I have to estimate the error when I approximate the function $$e^{\sin x}$$ to $$1+x+x^{2}+x^{3}$$ when $|x|<0.1$.

I really don't know how to do because my teacher didn't teach me. But what I did it was: I found the Taylor's polynom of $e^{\sin x}$ for $a=0$: $$T_{0}(x)=f(0)+f'(0)(x-0)+\frac{f''(0)}{2!}(x-0)^{2}+\frac{f'''(0)}{3!}(x-0)^{3}$$ then $$T_{0}(x)=1+x+\frac{1}{2}x^{2}$$ My question is: until here, is that the right way to solve it? If yes, what should I do now? How I use the fact that $|x|<0.1$? If it is wrong, where can I find some solved example to understand it?

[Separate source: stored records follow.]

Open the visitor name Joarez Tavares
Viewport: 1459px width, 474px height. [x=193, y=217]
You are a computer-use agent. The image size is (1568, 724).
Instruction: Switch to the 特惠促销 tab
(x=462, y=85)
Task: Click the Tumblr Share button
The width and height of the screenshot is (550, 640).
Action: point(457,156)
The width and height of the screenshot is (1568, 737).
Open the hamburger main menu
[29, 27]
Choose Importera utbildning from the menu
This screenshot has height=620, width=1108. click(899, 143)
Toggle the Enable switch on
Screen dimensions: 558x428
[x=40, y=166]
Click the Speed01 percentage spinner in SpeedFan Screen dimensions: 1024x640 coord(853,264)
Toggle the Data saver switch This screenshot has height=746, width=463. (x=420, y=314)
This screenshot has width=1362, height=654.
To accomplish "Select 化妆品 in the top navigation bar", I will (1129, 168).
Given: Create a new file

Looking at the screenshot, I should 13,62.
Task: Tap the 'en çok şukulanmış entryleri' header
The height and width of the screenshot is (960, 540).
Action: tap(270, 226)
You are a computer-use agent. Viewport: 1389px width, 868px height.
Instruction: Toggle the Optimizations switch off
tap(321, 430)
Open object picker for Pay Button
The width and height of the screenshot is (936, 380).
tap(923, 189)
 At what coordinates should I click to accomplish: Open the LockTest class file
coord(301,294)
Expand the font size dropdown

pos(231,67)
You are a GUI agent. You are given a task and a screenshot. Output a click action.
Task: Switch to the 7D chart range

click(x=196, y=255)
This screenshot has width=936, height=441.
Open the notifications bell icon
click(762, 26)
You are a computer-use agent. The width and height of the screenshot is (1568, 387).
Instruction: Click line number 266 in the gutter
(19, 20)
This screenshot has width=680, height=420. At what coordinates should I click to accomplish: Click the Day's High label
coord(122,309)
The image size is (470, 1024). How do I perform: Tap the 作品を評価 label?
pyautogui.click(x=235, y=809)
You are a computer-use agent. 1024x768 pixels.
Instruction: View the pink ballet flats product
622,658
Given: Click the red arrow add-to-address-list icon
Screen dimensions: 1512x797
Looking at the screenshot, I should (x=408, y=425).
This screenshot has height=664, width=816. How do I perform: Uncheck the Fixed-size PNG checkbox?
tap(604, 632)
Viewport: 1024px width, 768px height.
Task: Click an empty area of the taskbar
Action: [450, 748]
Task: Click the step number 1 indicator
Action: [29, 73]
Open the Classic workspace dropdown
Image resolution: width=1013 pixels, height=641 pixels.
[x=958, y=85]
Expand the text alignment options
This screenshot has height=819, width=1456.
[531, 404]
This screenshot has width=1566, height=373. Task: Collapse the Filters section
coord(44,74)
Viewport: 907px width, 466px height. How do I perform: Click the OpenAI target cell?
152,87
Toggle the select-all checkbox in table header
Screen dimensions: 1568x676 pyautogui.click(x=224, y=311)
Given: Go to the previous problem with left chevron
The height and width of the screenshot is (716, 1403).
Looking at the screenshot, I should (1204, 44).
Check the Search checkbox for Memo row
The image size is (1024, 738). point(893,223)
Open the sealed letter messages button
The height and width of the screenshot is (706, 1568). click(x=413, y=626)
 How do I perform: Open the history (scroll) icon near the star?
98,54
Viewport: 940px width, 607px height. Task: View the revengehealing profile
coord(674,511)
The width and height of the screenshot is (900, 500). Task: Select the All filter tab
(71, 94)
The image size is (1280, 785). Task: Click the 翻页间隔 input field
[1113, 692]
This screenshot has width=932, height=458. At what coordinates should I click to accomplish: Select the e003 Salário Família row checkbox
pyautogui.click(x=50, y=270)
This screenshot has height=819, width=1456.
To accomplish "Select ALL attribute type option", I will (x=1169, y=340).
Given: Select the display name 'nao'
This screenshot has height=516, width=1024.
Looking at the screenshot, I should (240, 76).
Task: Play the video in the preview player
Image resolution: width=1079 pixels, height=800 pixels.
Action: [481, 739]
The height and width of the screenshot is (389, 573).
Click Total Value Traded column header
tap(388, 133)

I didn't find anything good on google.

Answer 1

The Taylor expansion of $\exp\sin x$ around zero is $1+x+x^{2}/2+O(x^{4})$. Therefore, the error is \begin{align*} \left|\exp\sin x-(1+x+x^{2}+x^{3})\right| & =\left|-x^{2}/2+O(x^{3})\right|\\ & \leq|x^{2}|/2+|O(x^{3})|\\ & \approx|x^{2}|/2 & \text{for }|x|\text{ small}. \end{align*}

Answer 2

As you noted the Taylor series for $f(x) = e^x$ is $f(x) \approx 1 + x + \frac{x^2}{2} + \frac{x^3}{6}$. Now plug in $\sin x$ and use the fact that for values close to $x$ we have $\sin x \approx x$. So we have:

$$e^{\sin x} \approx 1 + x + \frac{x^2}{2} + \frac{x^3}{6}$$

Now the error of the first approximation is around $\frac{x^2}{2} + \frac{5x^3}{6}$. Use the fact that $\mid x \mid \le 0.1$ and plug it into the estimation to get the numerical approximation of the error.